**Description of the task:**
Transcribe only the part of the material below that begins at the line containing "Open the green hamburger menu" and ends at the line containing "Task: Share belly's tweet", with both kept and images left out.

**Exercise materials:**
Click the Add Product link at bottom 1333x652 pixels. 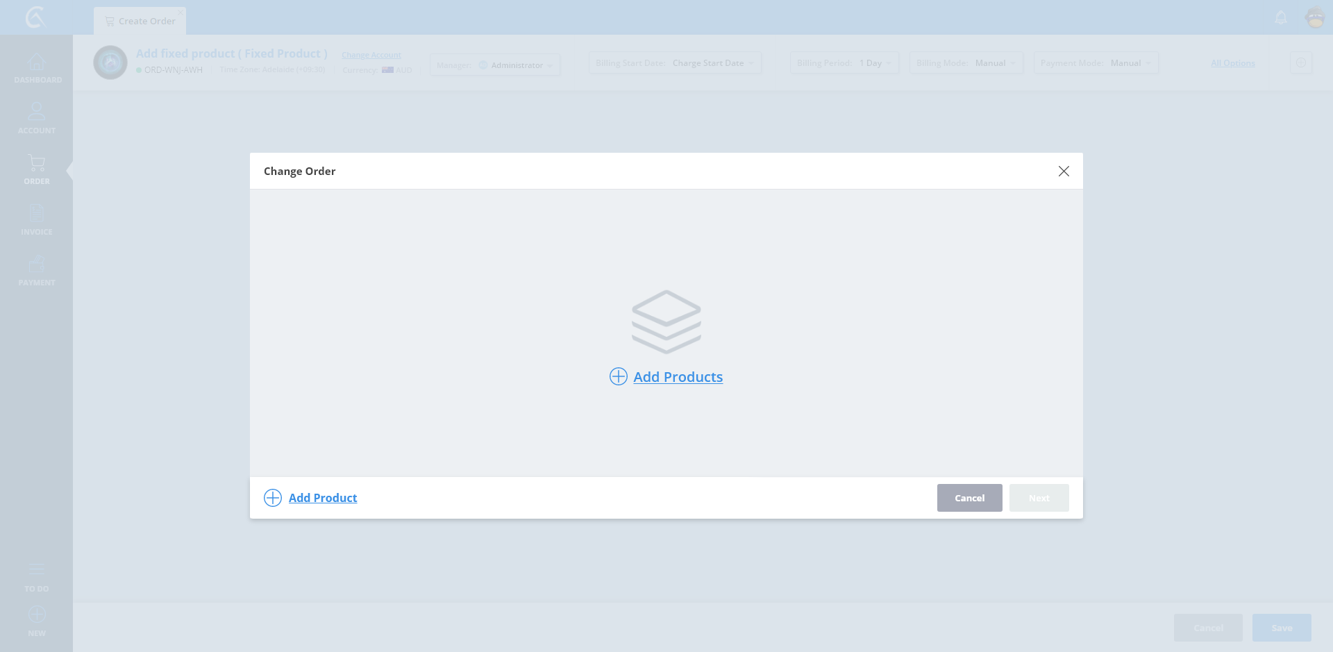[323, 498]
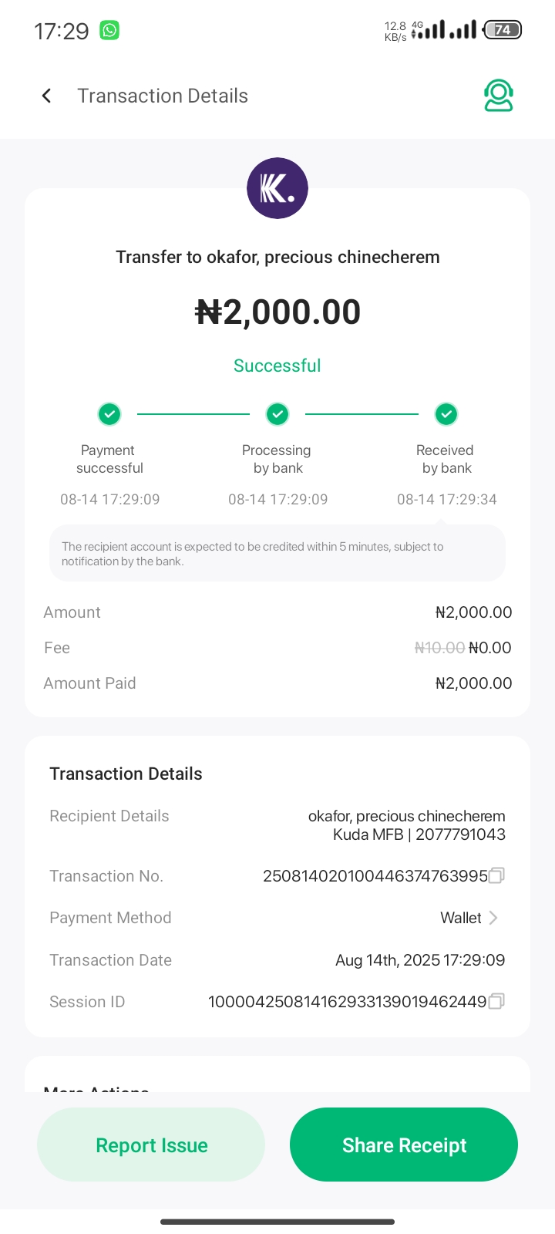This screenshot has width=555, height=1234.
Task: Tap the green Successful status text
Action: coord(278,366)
--
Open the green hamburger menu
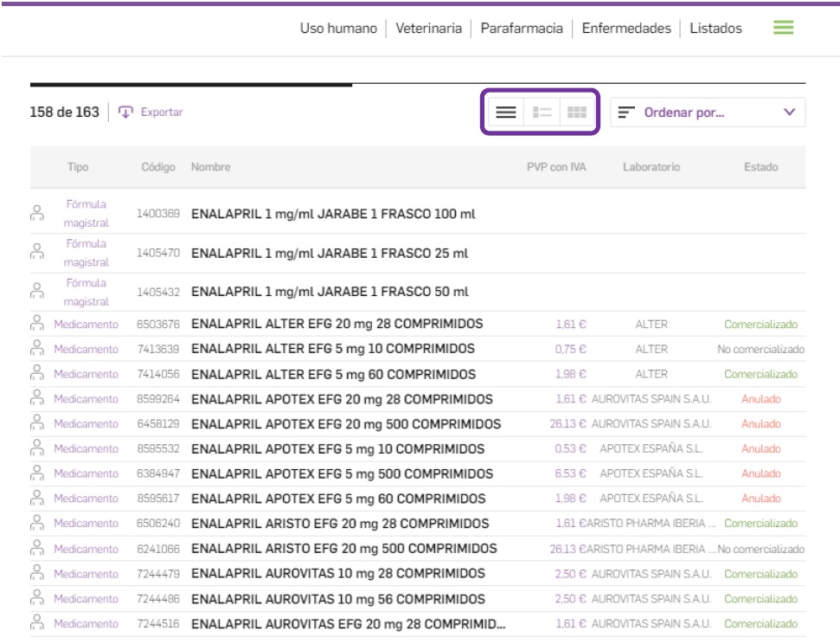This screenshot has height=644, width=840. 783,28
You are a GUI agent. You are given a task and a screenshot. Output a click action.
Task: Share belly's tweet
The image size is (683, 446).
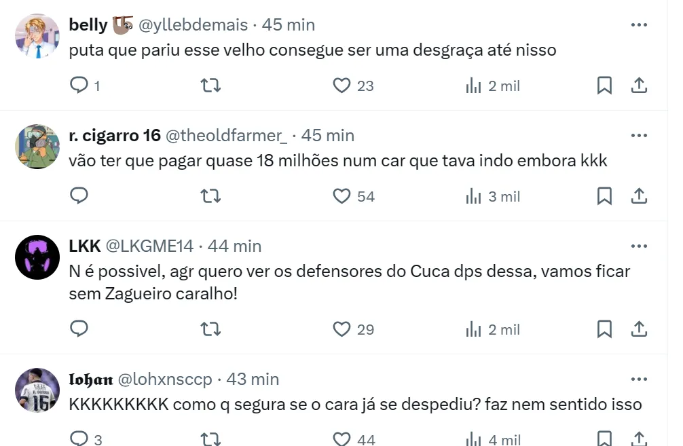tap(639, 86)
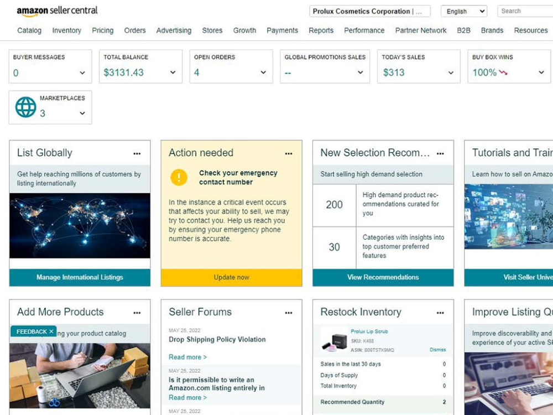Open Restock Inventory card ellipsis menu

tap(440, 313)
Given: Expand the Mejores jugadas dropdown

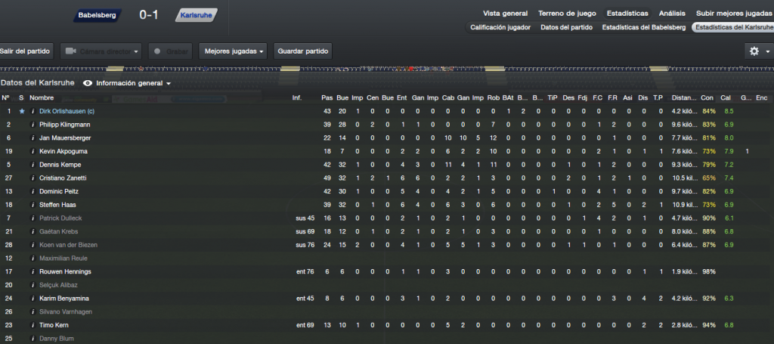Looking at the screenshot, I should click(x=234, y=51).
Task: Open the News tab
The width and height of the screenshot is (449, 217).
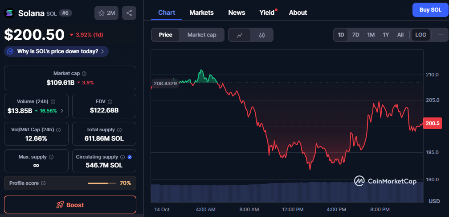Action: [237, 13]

**Result of the exercise:**
Open the green hamburger menu
This screenshot has height=644, width=840. 783,28
You are a GUI agent. You are given a task and a screenshot. Output a click action.
Task: Share belly's tweet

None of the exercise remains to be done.